In addition to the science-fiction thriller Tremors, Gross’ feature film credits include Big Business and the independent features Alan and Naomi and Unfaithful. Recent television movies include the starring role in NBC’s drama, “Deceived by Trust,” the highest rated movie of the ’95 season; Fox Television’s “Avalanche;” “Snowbound: The Jim and Jennifer Stolpa Story” for CBS and “In the Line of Duty: The Price of Vengeance” for NBC.
Michael’s passion for acting is closely followed by his passion for trains. As the grandson and great-grandson of railroad workers, Michael is a railroad buff who would rather ride than fly. He is also an amateur railway historian, photographer and award-winning modeler.
New York native Christopher Gartin (Grady Hoover) fell into show business at the age of thirteen when he accompanied his sister on a trip to meet a casting agent. Before he knew it, he was going to his first audition and was cast as the lead in the Circle-in- the-Square production of The Buddy System.A typical teenager, he was torn between the sacrifices of school athletics and a normal life as a kid versus the thrill of acting and its inherent obligations. However, he continued to juggle those responsibilities and landed parts in the features No Big Deal opposite Kevin Dillon and First Born starring Teri Garr and Peter Weller.
It wasn’t until he was chosen by Harvey Fierstein to take over Matthew Broderick’s role in the Tony Award-winning Torch Song Trilogy that Christopher was inspired to pursue a fulltime acting career. Following Torch Song Trilogy, he was cast in the Broadway production of Precious Sons in which he understudied the two “sons” opposite Ed Harris and current cast member Judith Ivey. Following a semester at the University of Southern California, he was cast in the series “Aaron’s Way” and went on to appear on numerous television series including “Who’s the Boss,” “Boys of Twilight,” “Room for Romance,” “Going Places,” “Melrose Place” and “M.A.N.T.I.S.”
Gartin stared in “Buddies,” a comedy series from Wind Dancer Production Group and Touchstone Television. His movie-of-the-week credits include Parent Trap III, Words To Live By, Danielle Steele’s Changes, The Story Lady and Matters of the Heart, and he recently filmed the role of Johnny Mnemonic in the CD-ROM movie version of the feature with Keanu Reeves.

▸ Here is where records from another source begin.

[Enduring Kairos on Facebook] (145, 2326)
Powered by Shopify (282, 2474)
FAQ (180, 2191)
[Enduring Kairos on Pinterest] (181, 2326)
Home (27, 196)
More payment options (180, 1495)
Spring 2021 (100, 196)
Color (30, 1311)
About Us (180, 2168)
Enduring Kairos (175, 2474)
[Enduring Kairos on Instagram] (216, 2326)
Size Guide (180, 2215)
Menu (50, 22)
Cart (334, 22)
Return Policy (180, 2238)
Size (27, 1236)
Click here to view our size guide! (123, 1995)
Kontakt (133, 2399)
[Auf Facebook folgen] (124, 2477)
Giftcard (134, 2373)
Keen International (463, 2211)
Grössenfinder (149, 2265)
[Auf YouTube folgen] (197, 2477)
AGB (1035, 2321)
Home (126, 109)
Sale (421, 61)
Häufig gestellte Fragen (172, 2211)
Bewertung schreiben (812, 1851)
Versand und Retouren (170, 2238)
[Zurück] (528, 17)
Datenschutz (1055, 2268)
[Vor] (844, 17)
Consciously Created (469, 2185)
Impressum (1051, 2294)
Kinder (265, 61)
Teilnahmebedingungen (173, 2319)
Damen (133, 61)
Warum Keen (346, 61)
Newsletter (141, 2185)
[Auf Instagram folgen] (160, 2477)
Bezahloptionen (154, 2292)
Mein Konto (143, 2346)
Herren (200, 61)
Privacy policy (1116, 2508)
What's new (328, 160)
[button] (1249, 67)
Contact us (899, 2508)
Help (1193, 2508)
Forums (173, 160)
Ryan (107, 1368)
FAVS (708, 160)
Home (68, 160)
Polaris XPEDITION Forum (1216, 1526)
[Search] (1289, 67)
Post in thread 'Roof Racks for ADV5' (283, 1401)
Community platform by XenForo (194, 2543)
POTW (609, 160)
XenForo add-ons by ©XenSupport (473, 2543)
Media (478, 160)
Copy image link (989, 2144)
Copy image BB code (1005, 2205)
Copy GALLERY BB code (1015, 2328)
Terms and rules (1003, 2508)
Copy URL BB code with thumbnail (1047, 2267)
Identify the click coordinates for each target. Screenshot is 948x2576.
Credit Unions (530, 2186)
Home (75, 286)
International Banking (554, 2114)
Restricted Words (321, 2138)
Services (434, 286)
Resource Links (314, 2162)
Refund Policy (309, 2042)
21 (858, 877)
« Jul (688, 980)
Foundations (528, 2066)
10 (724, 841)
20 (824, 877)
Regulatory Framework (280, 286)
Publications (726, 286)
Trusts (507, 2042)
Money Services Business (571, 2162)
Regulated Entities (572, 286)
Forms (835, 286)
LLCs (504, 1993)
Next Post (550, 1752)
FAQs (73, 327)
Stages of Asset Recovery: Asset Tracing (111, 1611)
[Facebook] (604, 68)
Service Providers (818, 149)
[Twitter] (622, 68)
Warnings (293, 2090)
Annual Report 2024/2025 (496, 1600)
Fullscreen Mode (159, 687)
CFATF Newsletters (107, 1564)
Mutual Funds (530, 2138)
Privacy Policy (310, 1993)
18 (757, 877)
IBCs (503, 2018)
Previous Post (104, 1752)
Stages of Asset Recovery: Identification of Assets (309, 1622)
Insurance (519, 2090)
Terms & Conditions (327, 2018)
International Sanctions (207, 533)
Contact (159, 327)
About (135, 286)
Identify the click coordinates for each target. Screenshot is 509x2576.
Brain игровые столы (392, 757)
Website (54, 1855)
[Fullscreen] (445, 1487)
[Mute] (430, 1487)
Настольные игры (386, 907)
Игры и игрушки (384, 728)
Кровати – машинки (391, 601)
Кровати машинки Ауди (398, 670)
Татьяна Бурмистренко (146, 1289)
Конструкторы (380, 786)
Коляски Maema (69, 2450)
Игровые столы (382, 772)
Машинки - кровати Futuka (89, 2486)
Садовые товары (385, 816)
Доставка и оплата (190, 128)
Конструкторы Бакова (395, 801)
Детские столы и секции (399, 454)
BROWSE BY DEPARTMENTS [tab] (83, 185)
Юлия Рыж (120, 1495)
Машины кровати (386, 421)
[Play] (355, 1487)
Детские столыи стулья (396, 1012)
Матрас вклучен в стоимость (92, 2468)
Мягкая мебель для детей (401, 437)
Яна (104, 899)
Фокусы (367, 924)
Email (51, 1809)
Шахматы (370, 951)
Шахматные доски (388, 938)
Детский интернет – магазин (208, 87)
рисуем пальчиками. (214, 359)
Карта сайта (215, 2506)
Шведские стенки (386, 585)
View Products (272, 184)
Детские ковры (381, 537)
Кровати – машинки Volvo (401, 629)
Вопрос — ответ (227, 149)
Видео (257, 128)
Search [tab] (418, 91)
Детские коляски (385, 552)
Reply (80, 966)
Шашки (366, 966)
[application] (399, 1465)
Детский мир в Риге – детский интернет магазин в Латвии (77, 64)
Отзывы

In addition to his acting credits, Gartin has directed a production of David Mamet’s Sexual Perversity in Chicago and enjoys writing whenever time allows.
Helen Shaver (Kate White Reilly) could be described as a “chameleon” for her uncanny ability to get inside the skin of whatever character she portrays and make audiences believe they are looking into a mirror rather than watching a performance. A native of Canada and one of today’s most exciting and versatile actresses, Shaver has time and time again been singled out by critics for her work. Currently starring in the Showtime series “Poltergeist: The Legacy,” Shaver received a CableACE Award nomination for her role in Showtime’s “Sandkings,” the premiere episode that launched the rebirth of the popular anthology series “The Outer Limits.” Her performance in Desert Hearts won her the Bronze Leopard Award at the Locano Film Festival in Switzerland and she is a Genie Award Best Actress winner for In Praise of Older Women. Additionally, Shaver’s performance in the Broadway production of Neil Simon’s Jake’s Women won her a Theater World Award.After TREMORS 2, Shaver can next be seen in the upcoming feature films The Craft and Open Season, in which she stars alongside writer/director Robert Wahl. In addition, she recently completed production on The Amateurs, directed by Masato Harada. Among Shaver’s previous film credits are The Osterman Weekend, The Color of Money, The Believers, Zebrahead, and That Night.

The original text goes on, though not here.